* Work request
A word-for-word copy of the data is what's wanted; pictures stay out of it.

Collected data

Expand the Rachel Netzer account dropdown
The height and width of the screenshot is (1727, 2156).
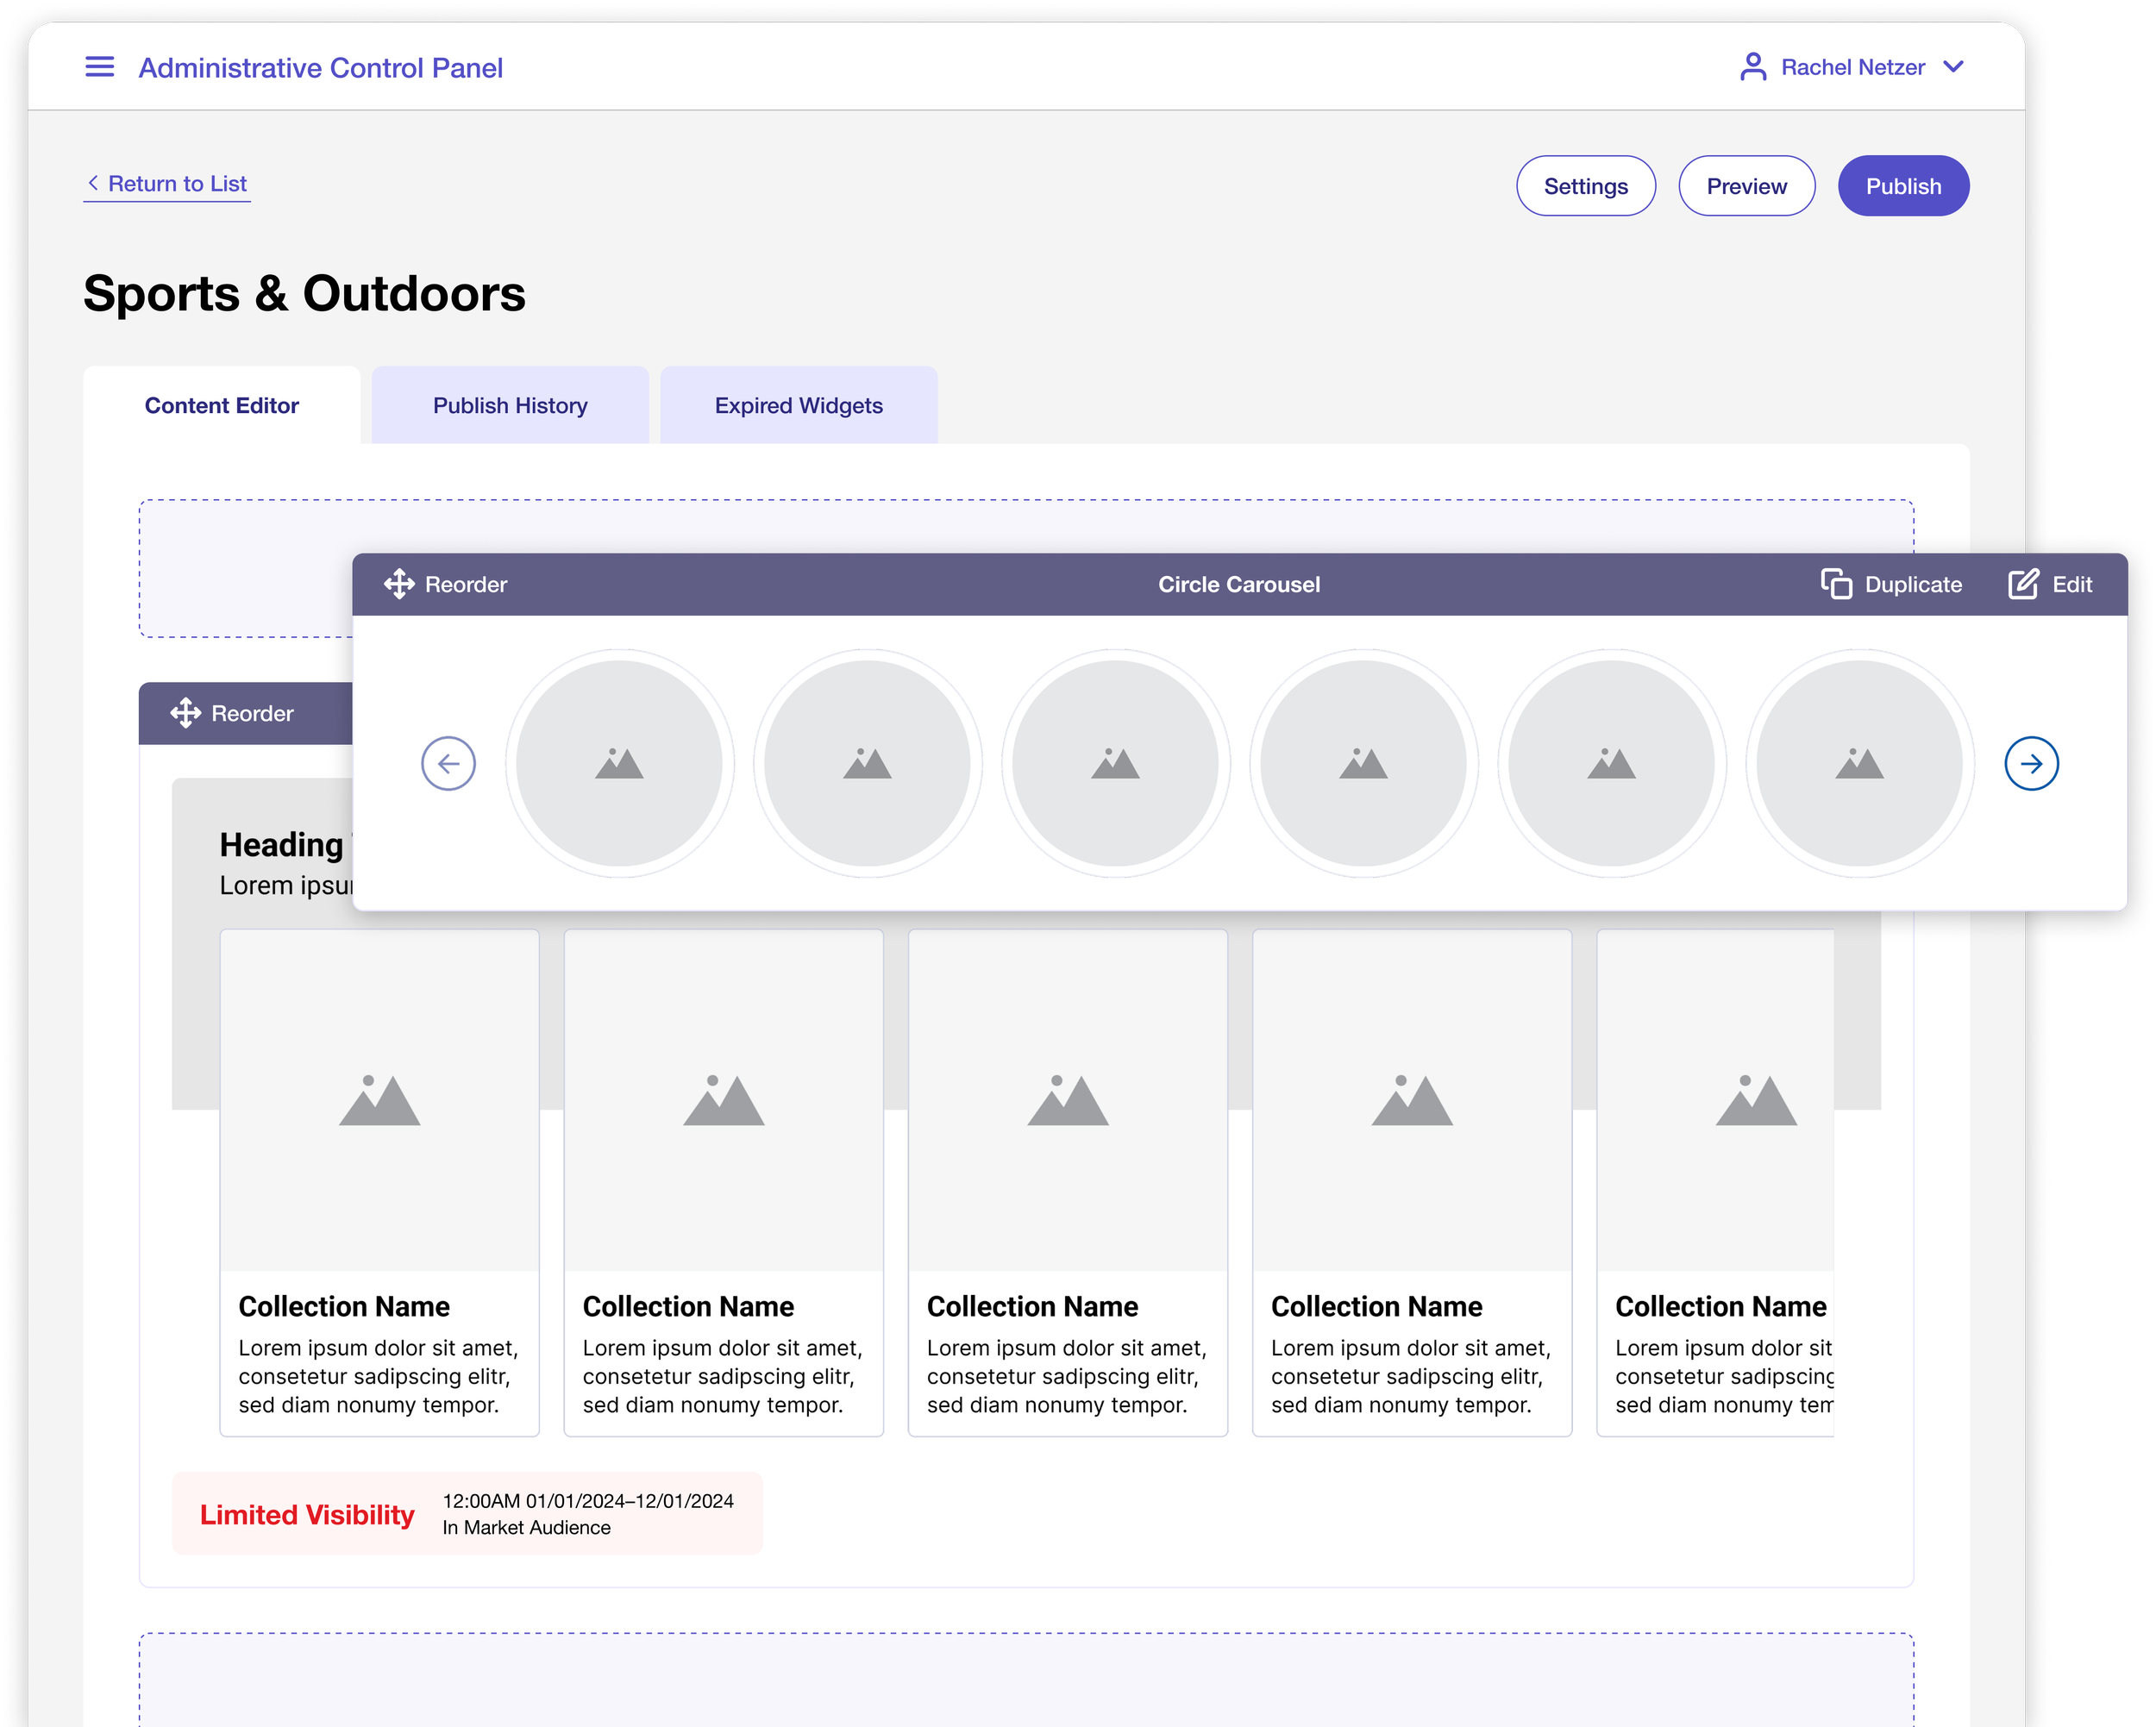click(x=1953, y=67)
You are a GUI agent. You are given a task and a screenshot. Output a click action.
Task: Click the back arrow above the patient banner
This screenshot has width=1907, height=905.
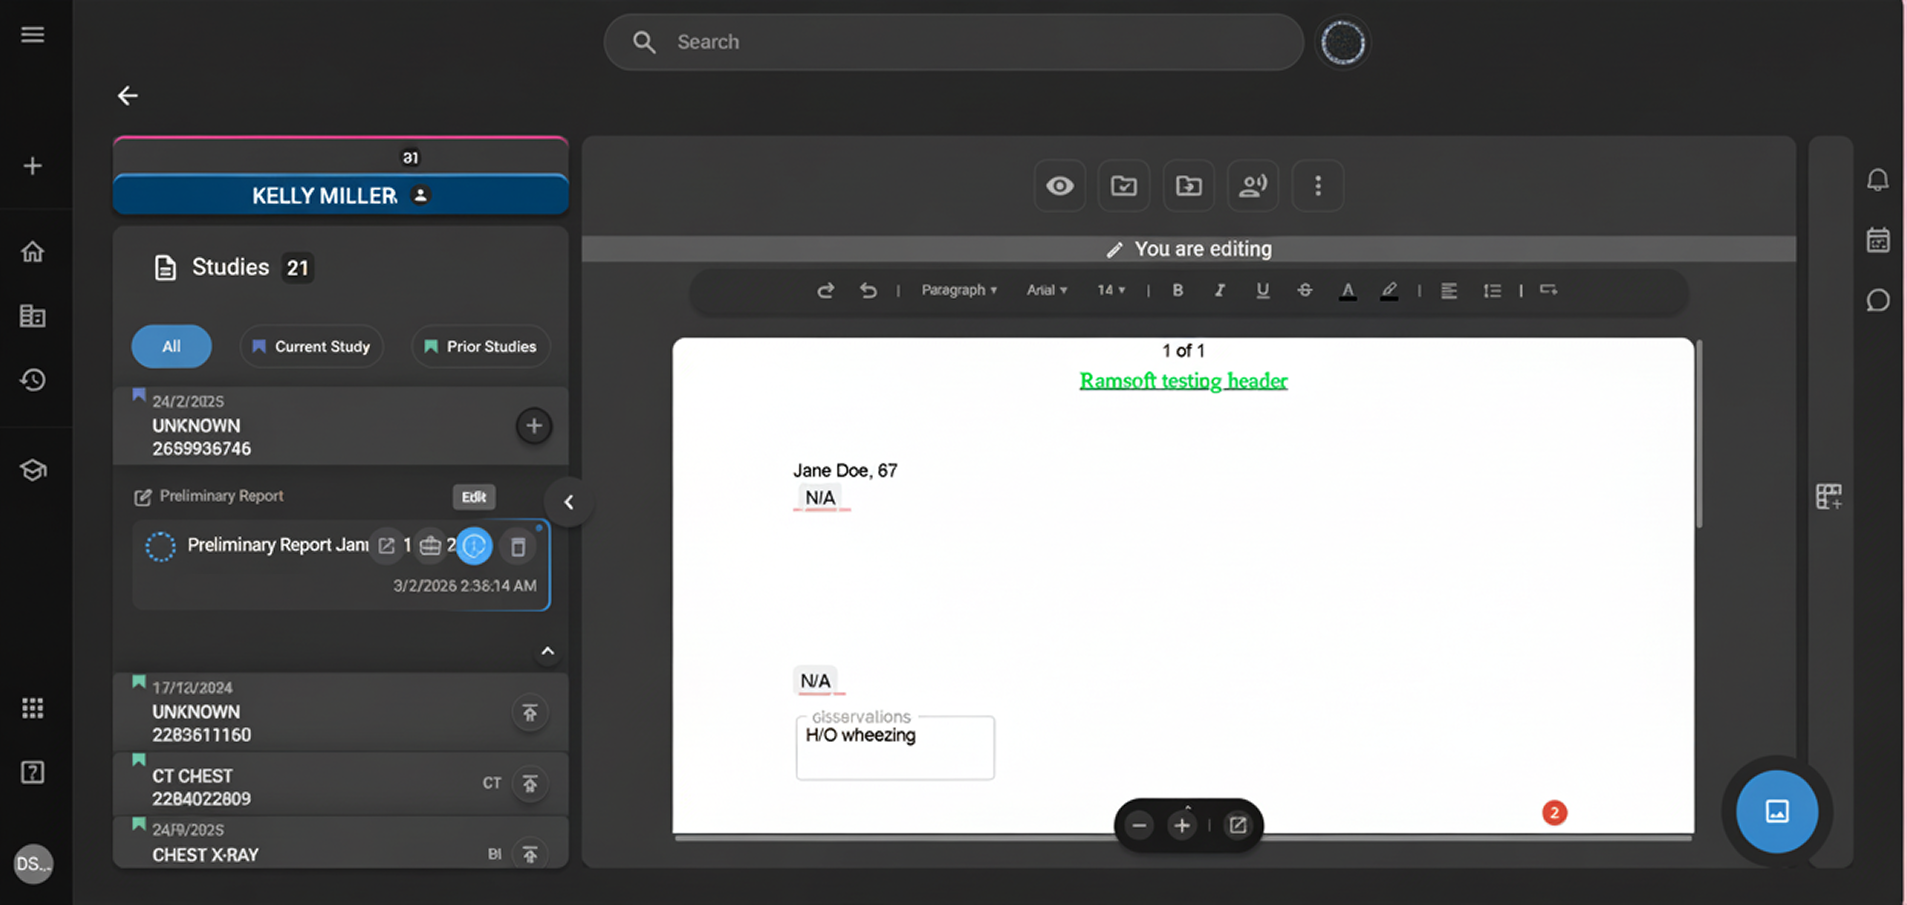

* Solution to this task
Expand the Rachel Netzer account dropdown
The height and width of the screenshot is (1727, 2156).
click(x=1953, y=67)
You are a GUI agent. You are given a task and a screenshot. Output a click action.
Task: Click the back arrow above the patient banner
This screenshot has width=1907, height=905.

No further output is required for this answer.